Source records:

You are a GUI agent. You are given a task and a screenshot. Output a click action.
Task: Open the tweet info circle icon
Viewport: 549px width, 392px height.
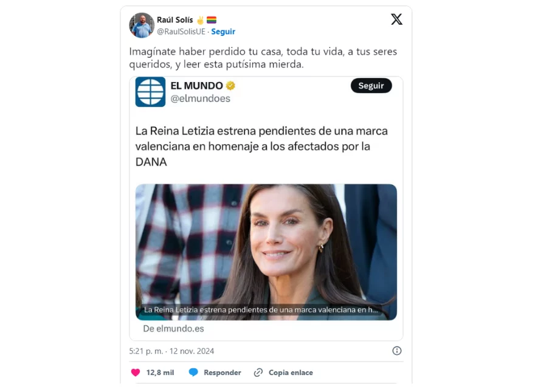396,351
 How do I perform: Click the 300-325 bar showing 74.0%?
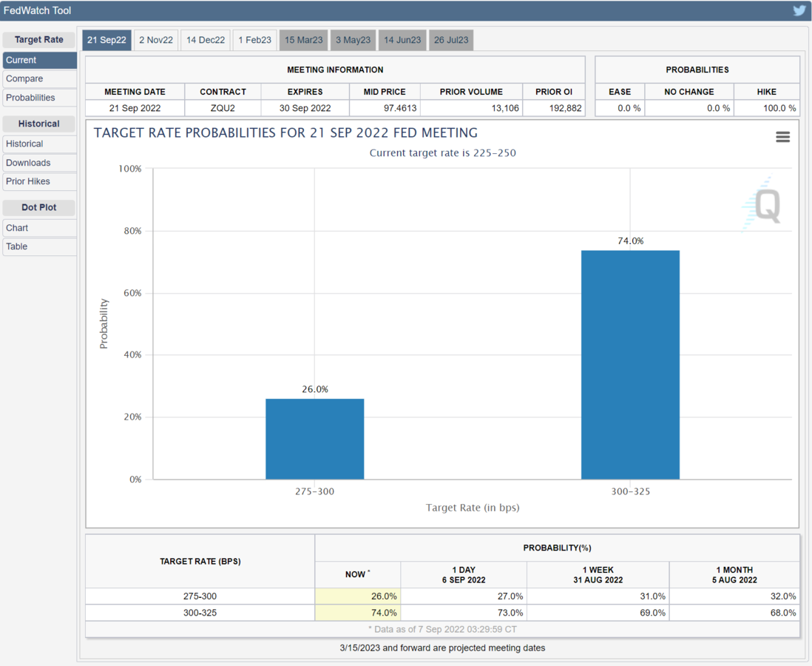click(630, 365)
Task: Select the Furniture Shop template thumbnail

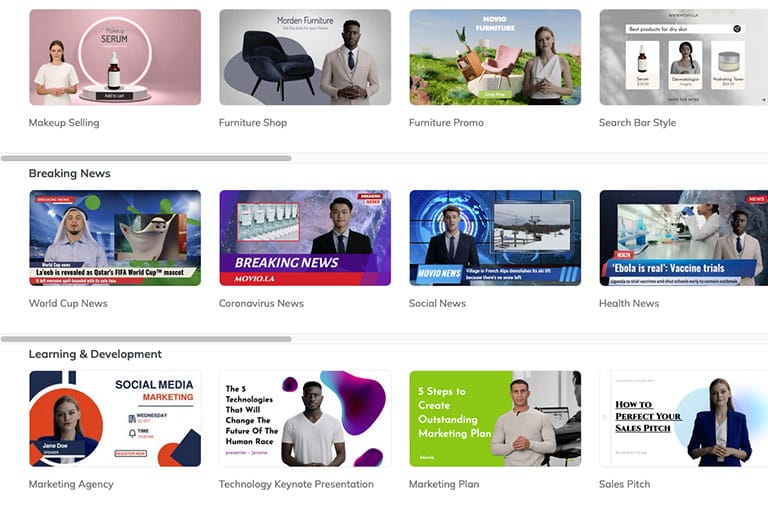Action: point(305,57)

* * *

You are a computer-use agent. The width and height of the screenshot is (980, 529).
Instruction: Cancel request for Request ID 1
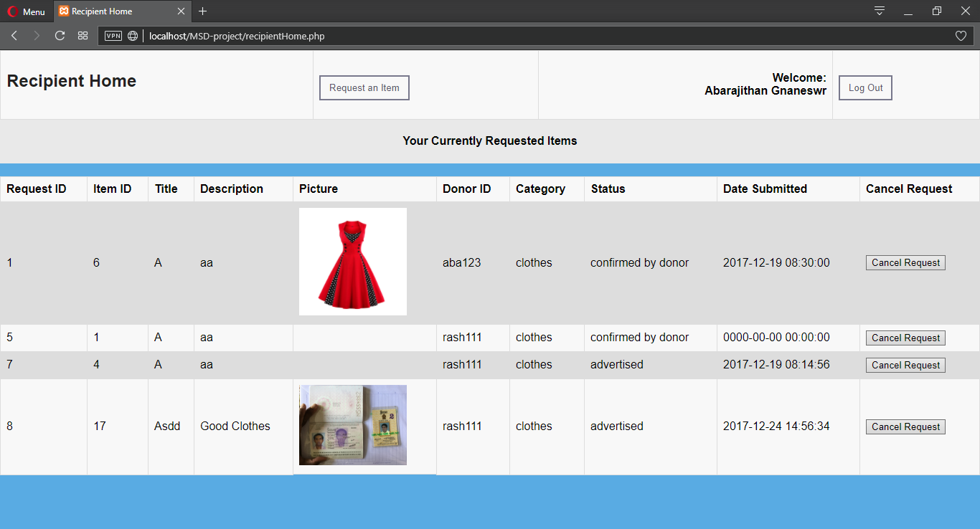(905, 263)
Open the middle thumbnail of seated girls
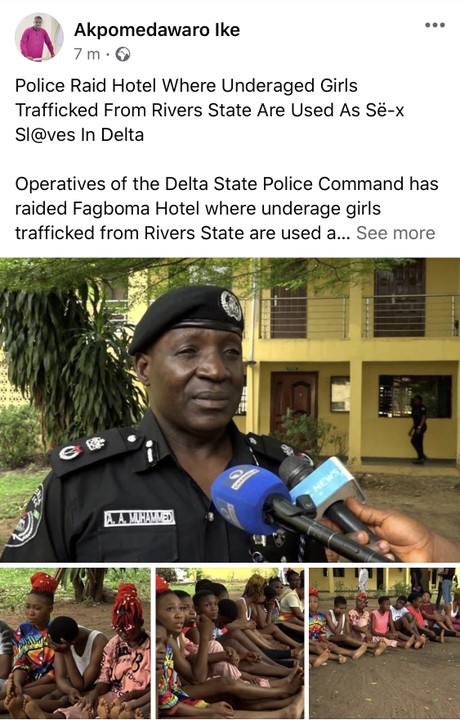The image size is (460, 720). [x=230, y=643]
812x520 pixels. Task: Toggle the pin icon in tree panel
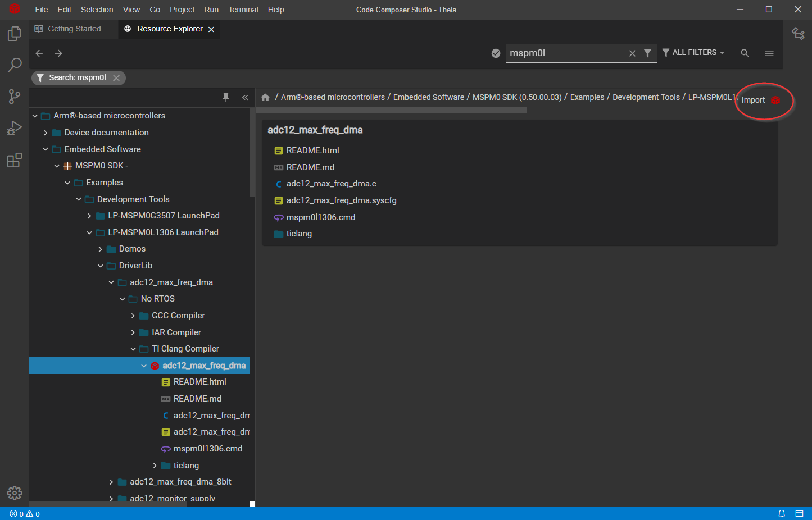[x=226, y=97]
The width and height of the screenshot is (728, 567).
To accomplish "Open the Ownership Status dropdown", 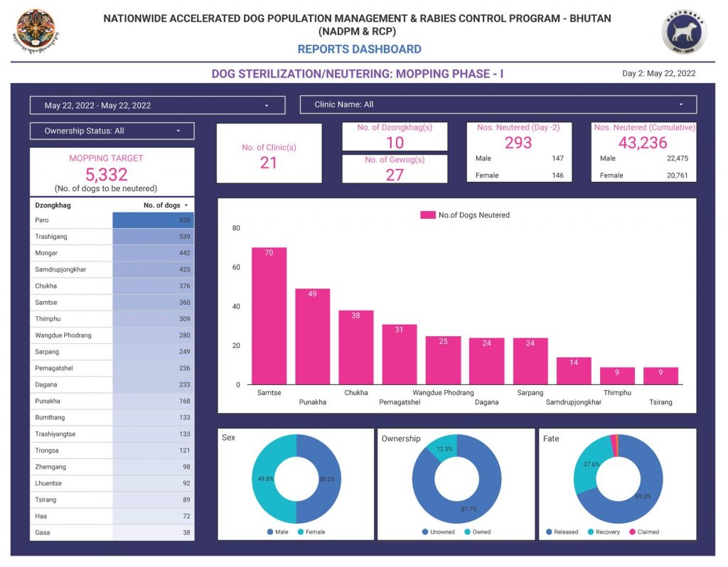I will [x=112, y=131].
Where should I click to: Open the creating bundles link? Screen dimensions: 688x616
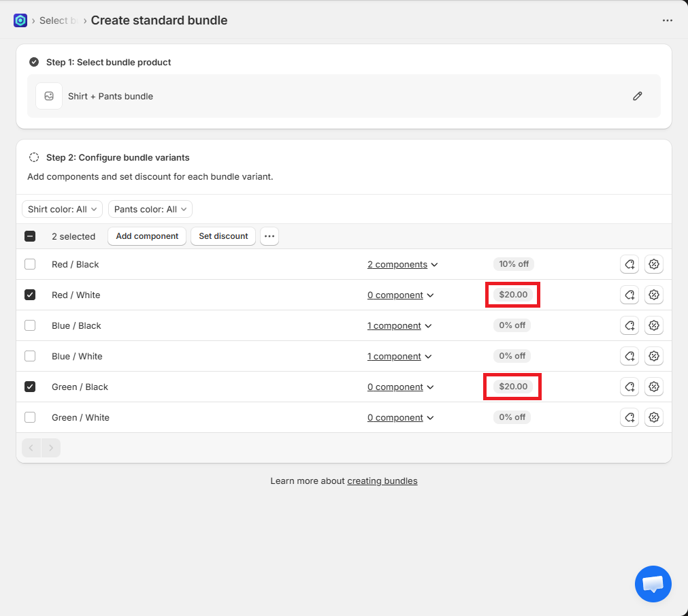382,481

TASK STATEMENT: All lines above holding the word "screenshot" make up the answer; copy each one.

SOLUTION BELOW:
You are a GUI agent. You are given a task and a screenshot. Output a click action.
You are a computer-use agent. The width and height of the screenshot is (980, 529).
The width and height of the screenshot is (728, 567).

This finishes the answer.